Start to finish, copy the data exactly.

(Collected data entries)
---+---

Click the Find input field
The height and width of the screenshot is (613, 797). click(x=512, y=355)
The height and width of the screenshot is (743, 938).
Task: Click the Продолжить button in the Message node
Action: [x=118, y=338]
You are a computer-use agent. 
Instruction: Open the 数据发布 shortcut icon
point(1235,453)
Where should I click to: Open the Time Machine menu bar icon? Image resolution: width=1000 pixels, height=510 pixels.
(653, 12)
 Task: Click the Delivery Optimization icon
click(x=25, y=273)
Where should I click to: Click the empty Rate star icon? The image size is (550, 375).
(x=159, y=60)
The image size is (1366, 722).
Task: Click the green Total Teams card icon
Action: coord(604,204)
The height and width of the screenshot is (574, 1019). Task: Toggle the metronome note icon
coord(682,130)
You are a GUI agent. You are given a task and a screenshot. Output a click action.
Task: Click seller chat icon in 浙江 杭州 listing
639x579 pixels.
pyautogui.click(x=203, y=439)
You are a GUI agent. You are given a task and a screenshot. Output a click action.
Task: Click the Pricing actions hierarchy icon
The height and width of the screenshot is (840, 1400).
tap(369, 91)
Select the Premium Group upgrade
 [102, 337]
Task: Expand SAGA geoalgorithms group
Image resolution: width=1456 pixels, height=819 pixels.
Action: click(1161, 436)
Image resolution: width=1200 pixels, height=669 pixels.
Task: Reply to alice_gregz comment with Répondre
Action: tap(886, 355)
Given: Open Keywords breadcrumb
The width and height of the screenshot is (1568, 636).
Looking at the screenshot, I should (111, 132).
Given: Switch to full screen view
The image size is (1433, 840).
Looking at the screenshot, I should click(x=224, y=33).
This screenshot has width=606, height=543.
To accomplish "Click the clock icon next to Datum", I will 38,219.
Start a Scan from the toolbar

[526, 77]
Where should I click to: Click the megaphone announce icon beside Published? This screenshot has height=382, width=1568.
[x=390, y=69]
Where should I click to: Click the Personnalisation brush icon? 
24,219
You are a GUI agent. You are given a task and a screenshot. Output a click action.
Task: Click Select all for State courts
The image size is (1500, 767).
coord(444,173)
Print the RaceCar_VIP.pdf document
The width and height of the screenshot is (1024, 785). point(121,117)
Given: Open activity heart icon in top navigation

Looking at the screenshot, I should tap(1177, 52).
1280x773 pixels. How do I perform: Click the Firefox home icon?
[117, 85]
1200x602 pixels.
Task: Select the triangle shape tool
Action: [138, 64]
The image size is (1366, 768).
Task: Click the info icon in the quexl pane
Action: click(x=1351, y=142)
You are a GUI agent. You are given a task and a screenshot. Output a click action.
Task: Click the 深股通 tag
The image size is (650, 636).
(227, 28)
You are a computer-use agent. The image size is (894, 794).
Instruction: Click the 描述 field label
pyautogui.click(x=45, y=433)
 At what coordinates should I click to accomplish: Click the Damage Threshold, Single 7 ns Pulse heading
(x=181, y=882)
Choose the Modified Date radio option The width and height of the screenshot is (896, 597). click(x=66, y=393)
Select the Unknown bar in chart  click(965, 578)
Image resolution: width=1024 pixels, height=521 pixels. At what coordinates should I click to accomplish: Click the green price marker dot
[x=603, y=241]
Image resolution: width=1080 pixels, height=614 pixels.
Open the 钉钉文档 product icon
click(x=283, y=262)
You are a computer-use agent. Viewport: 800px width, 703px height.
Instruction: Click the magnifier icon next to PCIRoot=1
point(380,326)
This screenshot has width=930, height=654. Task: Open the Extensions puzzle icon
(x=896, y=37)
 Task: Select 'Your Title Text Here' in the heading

---+---

Answer section —
Click the Find input field
The height and width of the screenshot is (613, 797). click(x=512, y=355)
The height and width of the screenshot is (743, 938).
Task: Click the Продолжить button in the Message node
Action: [x=118, y=338]
You are a computer-use agent. 
Instruction: Open the 数据发布 shortcut icon
point(1235,453)
Where should I click to: Open the Time Machine menu bar icon? Image resolution: width=1000 pixels, height=510 pixels.
(653, 12)
 Task: Click the Delivery Optimization icon
click(x=25, y=273)
Where should I click to: Click the empty Rate star icon? The image size is (550, 375).
(x=159, y=60)
The image size is (1366, 722).
Task: Click the green Total Teams card icon
Action: coord(604,204)
The height and width of the screenshot is (574, 1019). Task: Toggle the metronome note icon
coord(682,130)
You are a GUI agent. You are given a task and a screenshot. Output a click action.
Task: Click seller chat icon in 浙江 杭州 listing
639x579 pixels.
pyautogui.click(x=203, y=439)
You are a GUI agent. You are given a task and a screenshot. Output a click action.
Task: Click the Pricing actions hierarchy icon
The height and width of the screenshot is (840, 1400).
tap(369, 91)
Select the Premium Group upgrade
 [102, 337]
Task: Expand SAGA geoalgorithms group
Image resolution: width=1456 pixels, height=819 pixels.
Action: click(1161, 436)
Image resolution: width=1200 pixels, height=669 pixels.
Task: Reply to alice_gregz comment with Répondre
Action: tap(886, 355)
Given: Open Keywords breadcrumb
The width and height of the screenshot is (1568, 636).
Looking at the screenshot, I should (111, 132).
Given: Switch to full screen view
The image size is (1433, 840).
Looking at the screenshot, I should click(x=224, y=33).
This screenshot has width=606, height=543.
To accomplish "Click the clock icon next to Datum", I will 38,219.
Start a Scan from the toolbar

[526, 77]
Where should I click to: Click the megaphone announce icon beside Published? This screenshot has height=382, width=1568.
[x=390, y=69]
Where should I click to: Click the Personnalisation brush icon? 
24,219
You are a GUI agent. You are given a task and a screenshot. Output a click action.
Task: Click Select all for State courts
The image size is (1500, 767).
coord(444,173)
Print the RaceCar_VIP.pdf document
The width and height of the screenshot is (1024, 785). point(121,117)
Given: Open activity heart icon in top navigation

Looking at the screenshot, I should tap(1177, 52).
1280x773 pixels. How do I perform: Click the Firefox home icon?
[117, 85]
1200x602 pixels.
Task: Select the triangle shape tool
Action: [138, 64]
The image size is (1366, 768).
Task: Click the info icon in the quexl pane
Action: click(x=1351, y=142)
You are a GUI agent. You are given a task and a screenshot. Output a click action.
Task: Click the 深股通 tag
The image size is (650, 636).
(227, 28)
You are a computer-use agent. The image size is (894, 794).
Instruction: Click the 描述 field label
pyautogui.click(x=45, y=433)
 At what coordinates should I click to accomplish: Click the Damage Threshold, Single 7 ns Pulse heading
(x=181, y=882)
Choose the Modified Date radio option The width and height of the screenshot is (896, 597). click(x=66, y=393)
Select the Unknown bar in chart  click(965, 578)
Image resolution: width=1024 pixels, height=521 pixels. At what coordinates should I click to accomplish: Click the green price marker dot
[x=603, y=241]
Image resolution: width=1080 pixels, height=614 pixels.
Open the 钉钉文档 product icon
click(x=283, y=262)
You are a computer-use agent. Viewport: 800px width, 703px height.
Instruction: Click the magnifier icon next to PCIRoot=1
point(380,326)
This screenshot has width=930, height=654. Task: Open the Extensions puzzle icon
(x=896, y=37)
 Task: Select 'Your Title Text Here' in the heading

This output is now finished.